# Instantaneous Acceleration from a Velocity-Time graph

## Homework Statement

A test driver is testing a new model car with a speedometer calibrated to read m/s rather than mi/h. The following series of speedometer readings were obtained during a test run along a long, straight road:

Time (s): 0 2 4 6 8 10 12 14 16
Speed (m/s): 0 0 2 6 10 16 19 22 22

I.e.,
(0 s, 0 m/s)
(2, 0)
(4, 2)
(6, 6)
(8, 10)
(10, 16)
(12, 19)
(14, 22)
(16, 22)

(a) Compute the average acceleration during each 2-s interval. Is the acceleration constant? Is it constant during any part of the test run?
(b) Make a velocityx-time graph of the data above, using scales of 1 cm = 1 s horizontally and 1 cm = 2 m/s vertically. Draw a smooth curve through the plotted points. By measuring the slope of your curve, find the instantaneous acceleration at t = 9 s, 13 s, and 15 s.

## Homework Equations

Average Acceleration
a = (Δvx)/Δt

Instantaneous Acceleration
a = dvx/dt

## The Attempt at a Solution

I know how to get the answers for (a) and these are 0m/s/s, 1 m/s/s, 2 m/s/s, 2 m/s/s, 3 m/s/s, 1.5 m/s/s, 1.5 m/s/s, and 0 m/s/s. Acceleration is constant at 2 m/s/s and 1.5 m/s/s.

For (b), I made a graph as specified and tried finding the slopes of the tangent lines at t = 9 s, 13 s, and 15 s. My answers have not matched the book's, which are 2.5 m/s/s, 1.5 m/s/s, and 0 m/s/s, respectively. It makes sense that the instantaneous acceleration at 15 s is 0 m/s/s as there is no rise in the tangent line at t = 15 s and so the slope equals 0.

BvU
Homework Helper
Hello Aff, and (a belated) welcome to PF

I looked at the plot and I can imagine that smoothing would move the point (10, 16) a bit down, e.g. to (10,15). Then the slope would match the 2.5 m/s2.

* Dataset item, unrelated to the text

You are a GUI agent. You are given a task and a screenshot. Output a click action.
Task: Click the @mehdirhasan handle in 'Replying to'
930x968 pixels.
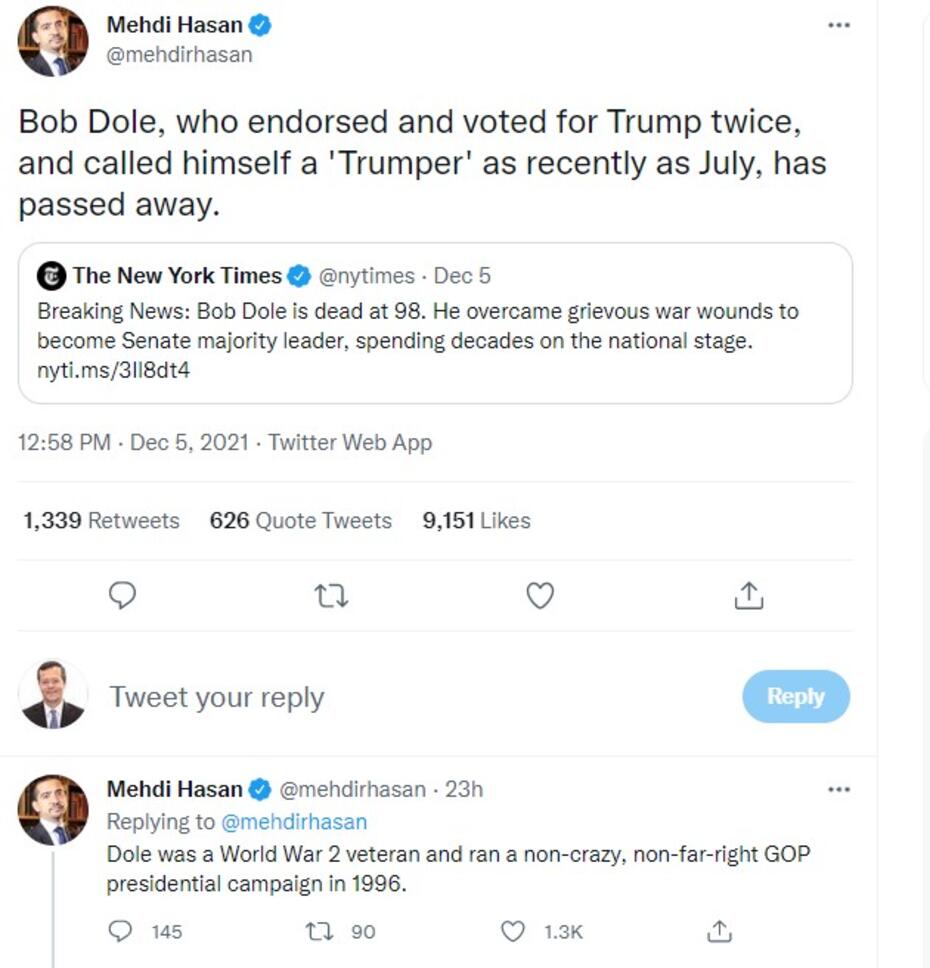coord(293,822)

For the other two I wouldn't expeect your answers to deviate very much. am I right ?

Chestermiller
Mentor
Your calculated accelerations are correct, and match the book answers at 13 and 15 s. The book answer is wrong at 9 s, but yours is correct there too.

Chet

Hey BvU,

Thanks for the welcome!

My answers varied as I tried quite a few different tangent lines for each point. I was able to get an instantaneous accelerations of 3.5 m/s/s and ~3.0 at 9 s, 1.5 m/s/s and ~1.33 m/s/s at 13 s, and of course 0 m/s/s at 15 s.

@Chestermiller

Is finding the slope of the tangent lines at each point a correct way of finding the instantaneous acceleration at those points?

Chestermiller
Mentor
Hey BvU,

Thanks for the welcome!

My answers varied as I tried quite a few different tangent lines for each point. I was able to get an instantaneous accelerations of 3.5 m/s/s and ~3.0 at 9 s, 1.5 m/s/s and ~1.33 m/s/s at 13 s, and of course 0 m/s/s at 15 s.

@Chestermiller

Is finding the slope of the tangent lines at each point a correct way of finding the instantaneous acceleration at those points?
It's a very accurate approximation for the center of each time interval. With discrete data like this, it's the best you can do.

BvU
Homework Helper
Hi folks,

This is pretty pedantic, but I liked this exercise, so there. Some remarks:

The story is about an accelerating car, so gear shifts can be a reason for a not-all-that-smooth acceleration versus time.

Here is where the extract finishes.